- Task goal:
The word "agent" marks the lines you need; copy each of them from the data.

- Given entries:
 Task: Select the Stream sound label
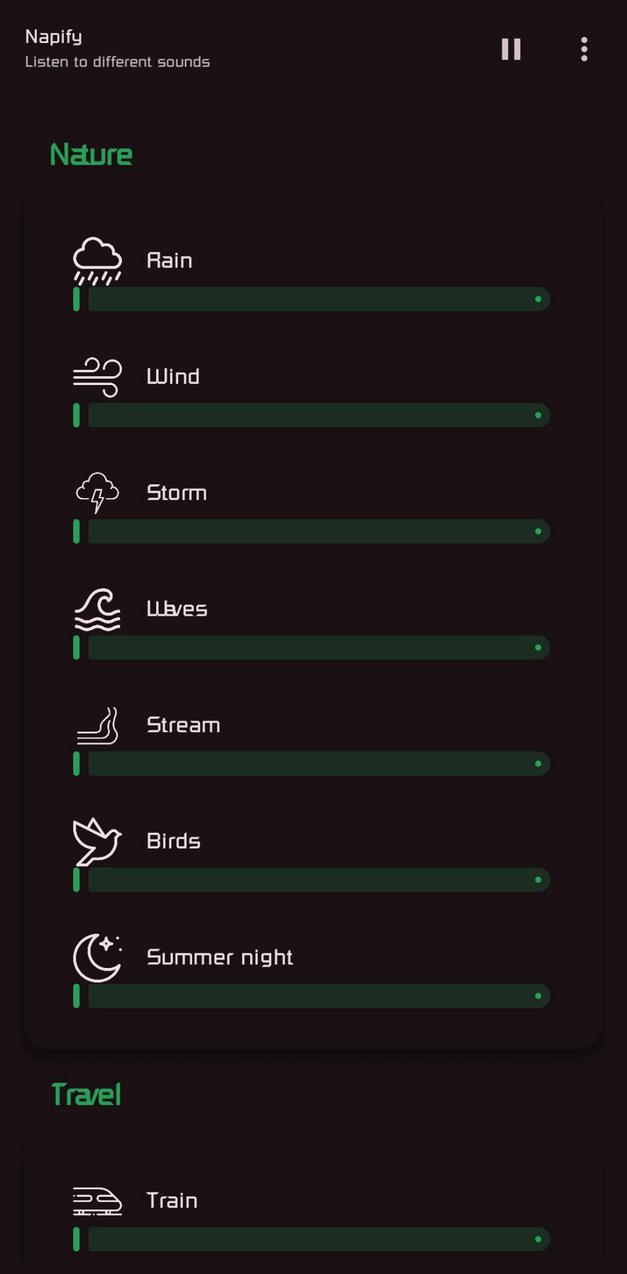(x=183, y=725)
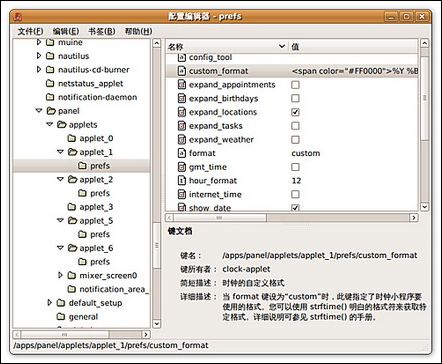Click the key list horizontal scrollbar thumb
This screenshot has width=442, height=364.
click(220, 218)
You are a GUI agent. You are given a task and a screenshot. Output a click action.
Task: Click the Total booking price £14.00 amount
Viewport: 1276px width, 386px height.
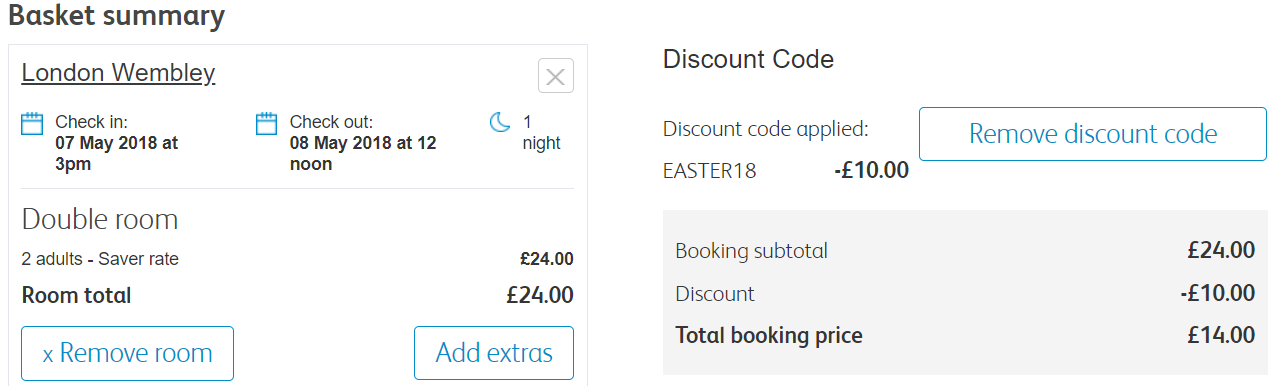(x=1221, y=336)
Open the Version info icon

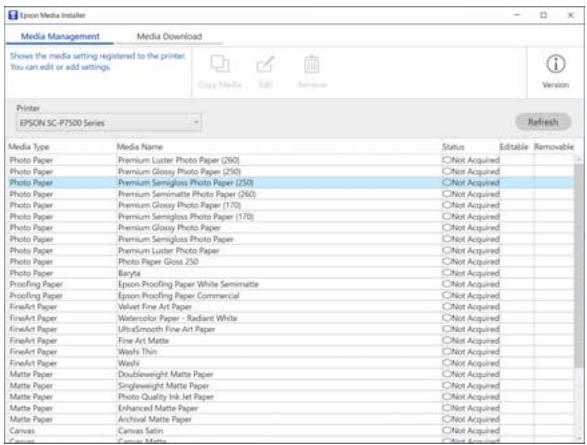[x=556, y=64]
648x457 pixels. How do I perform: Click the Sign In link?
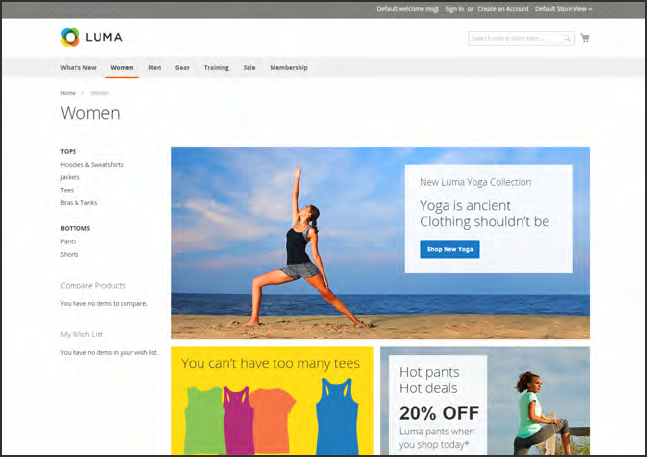coord(454,9)
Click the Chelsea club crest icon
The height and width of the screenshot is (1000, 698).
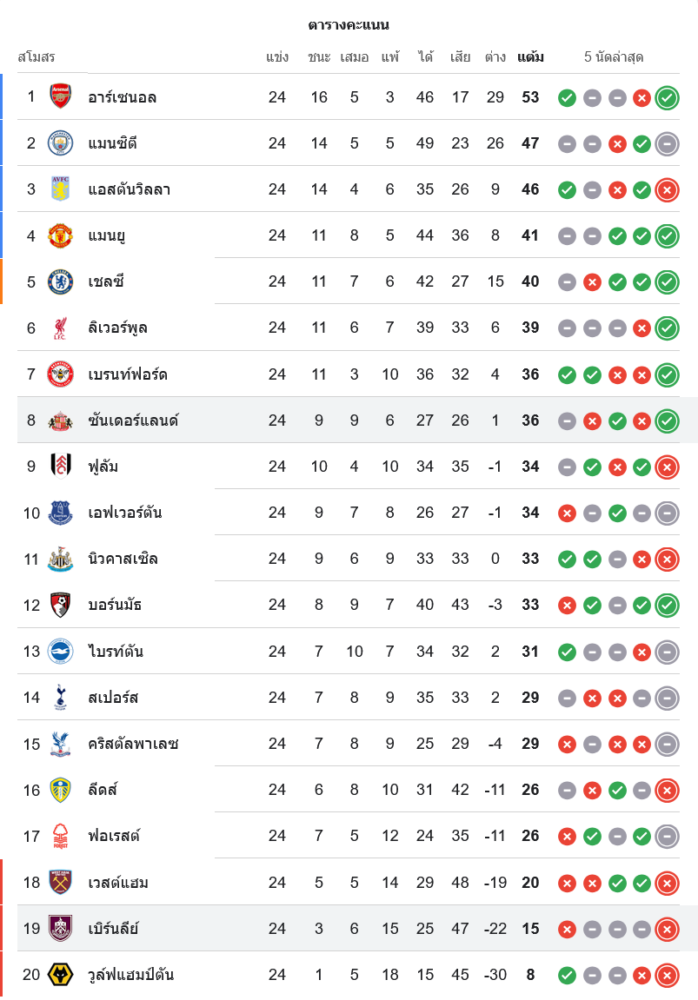click(x=61, y=281)
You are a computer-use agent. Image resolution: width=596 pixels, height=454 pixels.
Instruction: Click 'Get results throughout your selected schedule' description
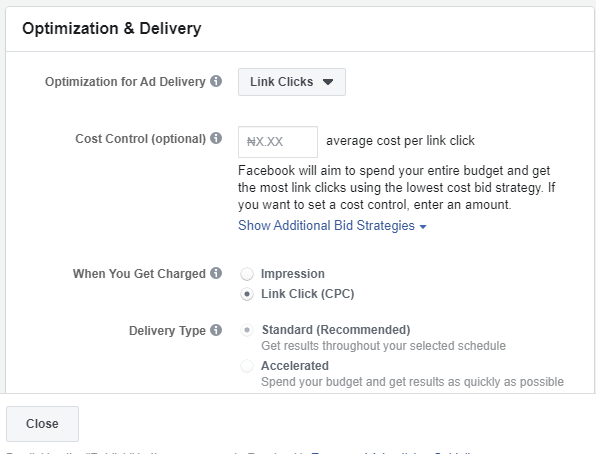tap(384, 346)
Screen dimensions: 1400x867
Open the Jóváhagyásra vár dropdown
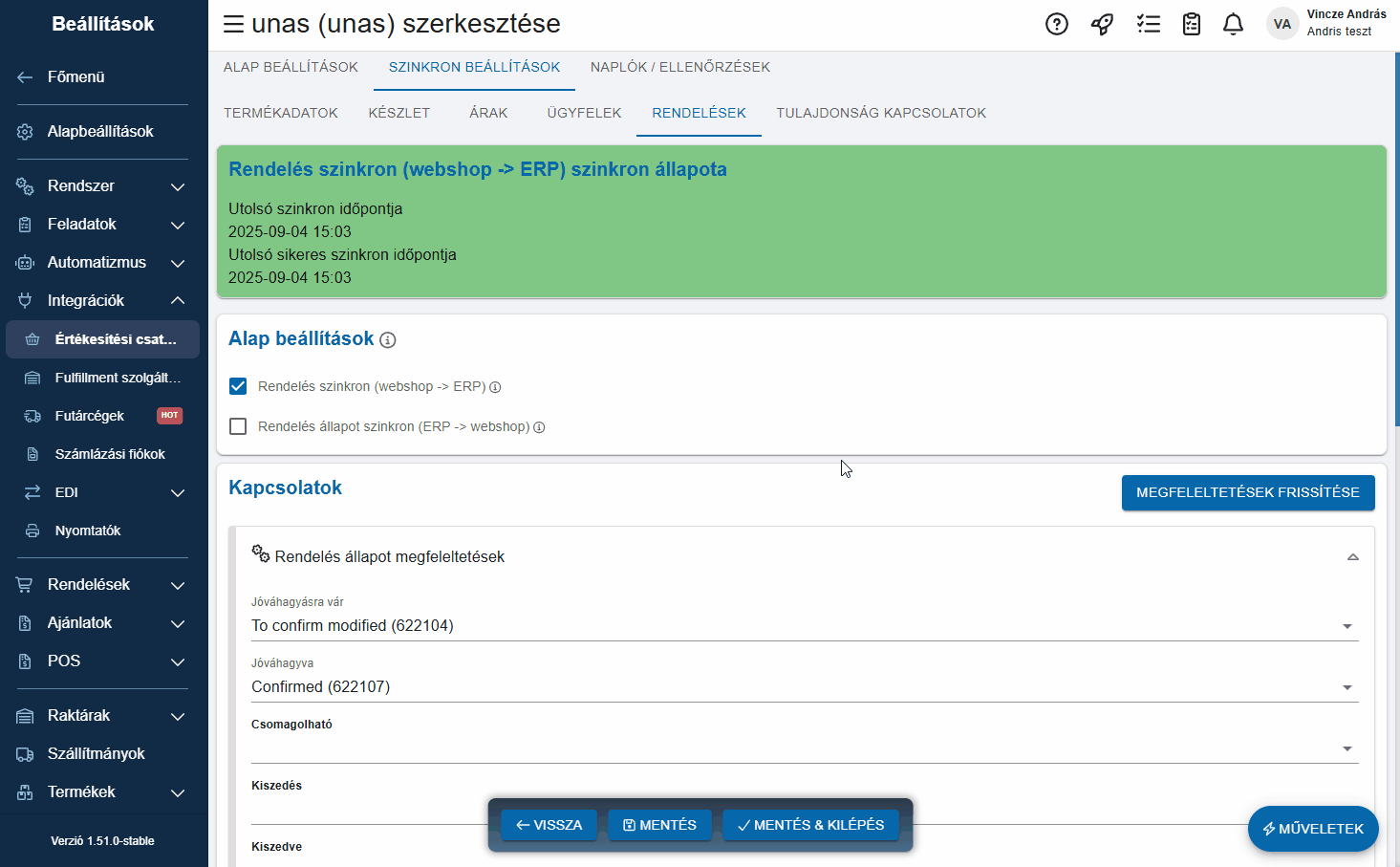(803, 626)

- Worked solution:
You are a GUI agent. You are given a task and a screenshot. Output a click action.
You are a computer-use agent. Image resolution: width=596 pixels, height=454 pixels.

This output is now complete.